Можно было бы продолжать чтение выдержек из писем императрицы Александры Федоровны. Но думается, что и из приведенного ее образ в пору ее заточения уже достаточно вырисовался.
Вспоминаются слова поэта: «Так тяжкий млат, дробя стекло, кует булат». Несчастия со страданиями бывают пробным камнем для душ человеческих. Духовно слабые в горе начинают роптать на людей и Бога, озлобляются, нравственно опускаются, падают и нередко погибают. Сильные же крепнут, очищаются, совершенствуются, возрастают – и верой и духом.
Императрица принадлежала к числу этих сильных. В страданиях она духовно выросла, на высоту поднялась. Религиозное сознание ее углубилось; вера прояснилась и стала еще крепче; сердце наполнилось настоящею христианскою сострадательною, всепрощающею любовью. Земные блага: власть, слава, богатство как будто утратили для нее всякую цену. На всё она смотрит теперь с точки зрения вечности, к которой старается приготовить свою душу. Свой тяжкий крест она несет с героической покорностью, без ропота и упреков.
Образ страдалицы императрицы воскрешает в памяти образы величайших христианских праведников, которые могли говорить вместе с Ап. Павлом: «Злословят нас, мы благословляем, гонят нас, мы терпим; хулят нас, мы молим» (1 Кор. 4, 12–13), «Всё могу в укрепляющем меня Иисусе Христе» (Фил. 4, 13).

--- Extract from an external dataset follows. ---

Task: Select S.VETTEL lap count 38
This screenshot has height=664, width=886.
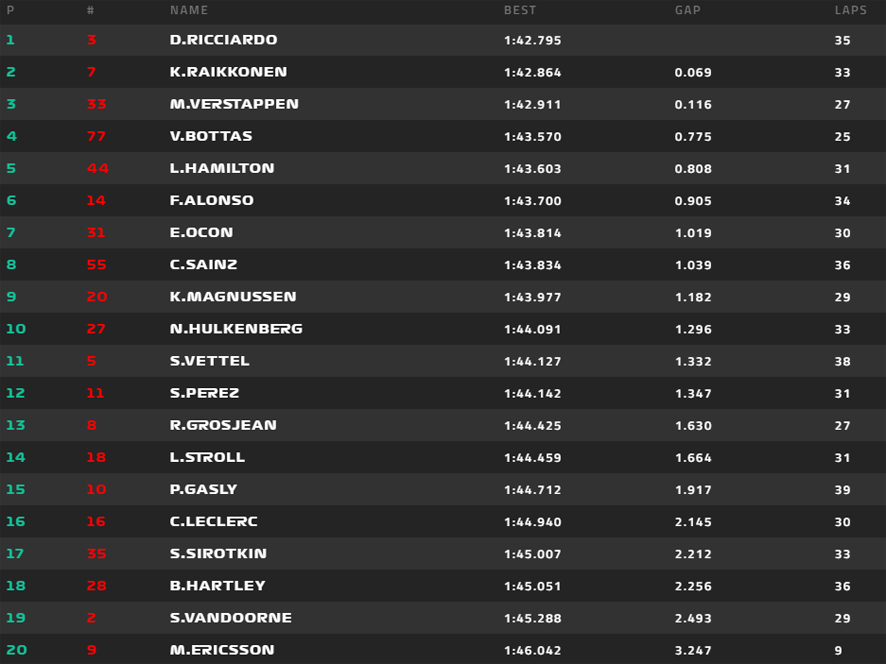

Изучая предшествовавшую революции эпоху русской жизни, историки, может быть, скажут не одно горькое слово по адресу властной императрицы. Может быть, они поставят ей в большую вину, что она не сумела разграничить область религиозной веры и область государственной политики, отличить здоровую веру от религиозного шарлатанства, настоящих государственных деятелей от низкопробных и продажных честолюбцев и льстецов, друзей от врагов. Может быть, они обвинят ее, что она своим неразборчивым вмешательством в управление государством, своим настойчивым выдвиганием на высшие посты разных льстивших ей или подделывавшихся под ее настроение неудачников и ничтожеств, своим одиозным отношением ко всем, не разделявшим ее взглядов и привязанностей, своим крайним мистицизмом, которым она заразила государя, – что всем этим она расстраивала государственную жизнь и ускорила катастрофу, помешав безболезненно разрешиться назревшему кризису. Но они не осмелятся обвинить ее в неискренности или в нечистоте ее намерений. В государственной же обстановке того времени и в царской семейной они найдут многое, что значительно извинит ее увлечения и даже роковые ошибки. Образ же ее в заточении, в унижении и страданиях будет удивлять своим величием и красотою не только ее друзей, но и ее врагов.